Нава шла между ними и спала, но они сделали так, что она шла

довольно уверенно и почти не спотыкалась... Беременная женщина

мельком оглянулась, увидела Кандида и рассеянно сказала:

 

-- Ты еще здесь? В лес иди, в лес... Зачем за нами идешь?

 

Да, подумал Кандид. Зачем? Какое мне до них дело? А ведь

какое-то дело есть, что-то у них надо узнать... Нет, не то...
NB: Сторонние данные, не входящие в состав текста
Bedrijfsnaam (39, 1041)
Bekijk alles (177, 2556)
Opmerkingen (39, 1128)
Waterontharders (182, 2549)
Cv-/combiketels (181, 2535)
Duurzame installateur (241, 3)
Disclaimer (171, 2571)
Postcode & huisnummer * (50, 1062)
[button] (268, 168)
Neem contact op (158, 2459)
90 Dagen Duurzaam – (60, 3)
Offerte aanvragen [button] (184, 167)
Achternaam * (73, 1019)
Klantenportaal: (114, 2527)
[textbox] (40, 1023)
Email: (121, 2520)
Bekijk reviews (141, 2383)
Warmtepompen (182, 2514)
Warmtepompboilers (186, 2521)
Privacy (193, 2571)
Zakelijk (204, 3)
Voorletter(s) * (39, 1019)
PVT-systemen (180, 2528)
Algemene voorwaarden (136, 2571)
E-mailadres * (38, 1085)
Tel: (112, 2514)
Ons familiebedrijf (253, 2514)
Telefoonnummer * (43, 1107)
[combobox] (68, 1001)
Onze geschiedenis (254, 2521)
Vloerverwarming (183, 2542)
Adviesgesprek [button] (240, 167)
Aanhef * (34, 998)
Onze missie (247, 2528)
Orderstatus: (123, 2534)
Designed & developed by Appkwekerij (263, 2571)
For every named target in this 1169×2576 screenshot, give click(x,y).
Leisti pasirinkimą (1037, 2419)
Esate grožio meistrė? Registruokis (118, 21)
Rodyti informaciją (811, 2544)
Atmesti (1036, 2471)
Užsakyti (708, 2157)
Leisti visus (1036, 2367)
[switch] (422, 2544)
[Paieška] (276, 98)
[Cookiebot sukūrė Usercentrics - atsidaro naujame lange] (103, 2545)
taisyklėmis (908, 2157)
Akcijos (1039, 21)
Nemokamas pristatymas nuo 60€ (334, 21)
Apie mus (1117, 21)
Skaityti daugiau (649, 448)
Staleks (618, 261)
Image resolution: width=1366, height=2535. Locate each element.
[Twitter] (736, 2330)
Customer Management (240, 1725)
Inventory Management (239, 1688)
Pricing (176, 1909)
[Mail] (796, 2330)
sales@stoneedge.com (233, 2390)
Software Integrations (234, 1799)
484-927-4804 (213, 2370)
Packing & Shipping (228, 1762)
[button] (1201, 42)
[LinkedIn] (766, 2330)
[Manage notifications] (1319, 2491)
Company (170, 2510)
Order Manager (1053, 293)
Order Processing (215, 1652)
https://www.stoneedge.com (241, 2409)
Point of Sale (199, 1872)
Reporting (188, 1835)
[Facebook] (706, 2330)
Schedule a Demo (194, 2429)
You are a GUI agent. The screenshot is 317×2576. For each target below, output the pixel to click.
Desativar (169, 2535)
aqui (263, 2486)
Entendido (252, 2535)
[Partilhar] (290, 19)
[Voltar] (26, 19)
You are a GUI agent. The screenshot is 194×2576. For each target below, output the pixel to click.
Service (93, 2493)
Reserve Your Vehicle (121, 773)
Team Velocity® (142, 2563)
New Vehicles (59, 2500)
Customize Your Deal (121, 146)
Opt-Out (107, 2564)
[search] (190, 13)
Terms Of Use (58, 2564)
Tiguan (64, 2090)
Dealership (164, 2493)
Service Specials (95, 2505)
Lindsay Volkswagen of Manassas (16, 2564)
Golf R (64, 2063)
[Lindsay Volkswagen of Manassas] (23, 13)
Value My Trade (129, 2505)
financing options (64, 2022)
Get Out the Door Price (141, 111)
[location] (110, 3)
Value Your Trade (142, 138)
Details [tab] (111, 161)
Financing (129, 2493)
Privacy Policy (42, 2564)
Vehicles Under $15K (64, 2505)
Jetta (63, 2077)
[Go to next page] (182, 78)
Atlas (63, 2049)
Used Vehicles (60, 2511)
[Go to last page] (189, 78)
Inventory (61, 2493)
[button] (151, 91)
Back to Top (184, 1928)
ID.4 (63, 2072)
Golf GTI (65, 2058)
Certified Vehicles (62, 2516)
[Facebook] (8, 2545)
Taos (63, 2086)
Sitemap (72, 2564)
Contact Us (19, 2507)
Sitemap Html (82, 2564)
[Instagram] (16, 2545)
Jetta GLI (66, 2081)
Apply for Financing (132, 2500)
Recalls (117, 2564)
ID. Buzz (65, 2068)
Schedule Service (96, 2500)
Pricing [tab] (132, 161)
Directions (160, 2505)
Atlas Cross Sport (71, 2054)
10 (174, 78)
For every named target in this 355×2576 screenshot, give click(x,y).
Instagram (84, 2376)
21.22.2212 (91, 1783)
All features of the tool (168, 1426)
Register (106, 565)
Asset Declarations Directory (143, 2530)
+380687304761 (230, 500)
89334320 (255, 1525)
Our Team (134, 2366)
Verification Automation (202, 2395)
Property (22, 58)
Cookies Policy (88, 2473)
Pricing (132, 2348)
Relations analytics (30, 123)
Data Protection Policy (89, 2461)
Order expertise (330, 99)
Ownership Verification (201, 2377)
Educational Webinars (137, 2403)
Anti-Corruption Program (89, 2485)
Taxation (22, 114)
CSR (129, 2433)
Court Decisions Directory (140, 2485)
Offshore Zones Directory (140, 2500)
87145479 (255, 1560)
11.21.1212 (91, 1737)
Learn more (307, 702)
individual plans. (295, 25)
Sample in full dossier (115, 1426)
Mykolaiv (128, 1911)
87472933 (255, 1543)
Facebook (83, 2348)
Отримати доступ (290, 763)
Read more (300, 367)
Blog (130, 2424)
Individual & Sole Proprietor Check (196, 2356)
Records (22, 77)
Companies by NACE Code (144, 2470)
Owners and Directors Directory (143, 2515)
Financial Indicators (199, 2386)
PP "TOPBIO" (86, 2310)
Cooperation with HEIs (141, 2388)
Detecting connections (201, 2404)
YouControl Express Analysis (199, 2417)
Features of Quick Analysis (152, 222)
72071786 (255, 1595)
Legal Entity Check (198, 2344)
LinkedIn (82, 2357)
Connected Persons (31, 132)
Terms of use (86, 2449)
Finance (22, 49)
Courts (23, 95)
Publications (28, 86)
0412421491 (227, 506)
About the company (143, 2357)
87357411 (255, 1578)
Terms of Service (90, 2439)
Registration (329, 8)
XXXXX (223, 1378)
Нава! -- вдруг вспомнил он. Он понял, что Наву он потерял. С

этим ничего не поделаешь. Нава уходит со своей матерью, все

правильно, она уходит к хозяевам. А я? Я остаюсь. А зачем я

все-таки иду за ними? Провожаю Наву? Она уже спит, они усыпили

ее. Его охватила тоска. Прощай, Нава, подумал он.

 

Они вышли к развилке тропы, женщины свернули налево, к

озеру. К озеру с утопленницами. Они и есть утопленницы... Опять

все переврали, все перепутали... Они прошли мимо того места,

где Кандид ждал Наву и ел землю. Это было очень давно, подумал

Кандид, почти также давно, как биостанция... Био-станция... Он

едва плелся; если бы за ним по пятам не шел мертвяк, он бы,

наверное, уже отстал. Потом женщины остановились и посмотрели

на него. Кругом были тростники, земля под ногами была теплая и

тонкая. Нава стояла с закрытыми глазами, чуть заметно

покачиваясь, а женщины задумчиво смотрели на него. Тогда он

вспомнил.

 

-- Как мне пройти на биостанцию? -- спросил он.

 

На их лицах изобразилось изумление, и он сообразил, что

говорит на родном языке. Он и сам удивился: он уже не помнил,

когда в последний раз говорил на этом языке.

 

-- Как мне пройти к Белым Скалам? -- спросил он.

 

Беременная женщина спросила, усмехаясь:

 

-- Вот он, оказывается, чего хочет, этот козлик... -- Она

говорила с матерью Навы.-- Забавно, они ничего не понимают. Ни

один из них ничего не понимает. Представляешь, как они бредут к

Белым Скалам и вдруг попадают в полосу боев!

 

-- Они гниют там заживо,-- сказала мать Навы задумчиво,--

они идут и гниют на ходу, и даже не замечают, что не идут, а

топчутся на месте... А в общем-то, пусть идет, для Разрыхления

это только полезно. Сгниет -- полезно. Растворится -- тоже

полезно... А может быть, он защищен? Ты защищен? -- спросила

она Кандида.

 

-- Я не понимаю,-- сказал Кандид упавшим голосом.

 

-- Милая моя, что ты его спрашиваешь? Откуда ему быть

защищенным?

 

-- В этом мире все возможно,-- сказала мать Навы.-- Я

слышала о таких вещах.

 

-- Это болтовня,-- сказала беременная женщина. Она снова

внимательно оглядела Кандида.-- А ты знаешь,-- сказала она,--

пожалуй, от него было бы больше пользы здесь... Помнишь, что

вчера говорили Воспитательницы?

 

-- А-а,-- сказала мать Навы.-- Пожалуй... Пусть... Пусть

остается.

 

-- Да, да, оставайся,-- сказала вдруг Нава. Она уже не

спала, и она тоже чувствовала, что происходит что-то

неладное.-- Ты оставайся, Молчун, ты не ходи никуда, зачем тебе

теперь уходить? Ты ведь хотел в Город, а это озеро и есть

Город, ведь правда, мама?.. Или, может, ты на маму обижаешься?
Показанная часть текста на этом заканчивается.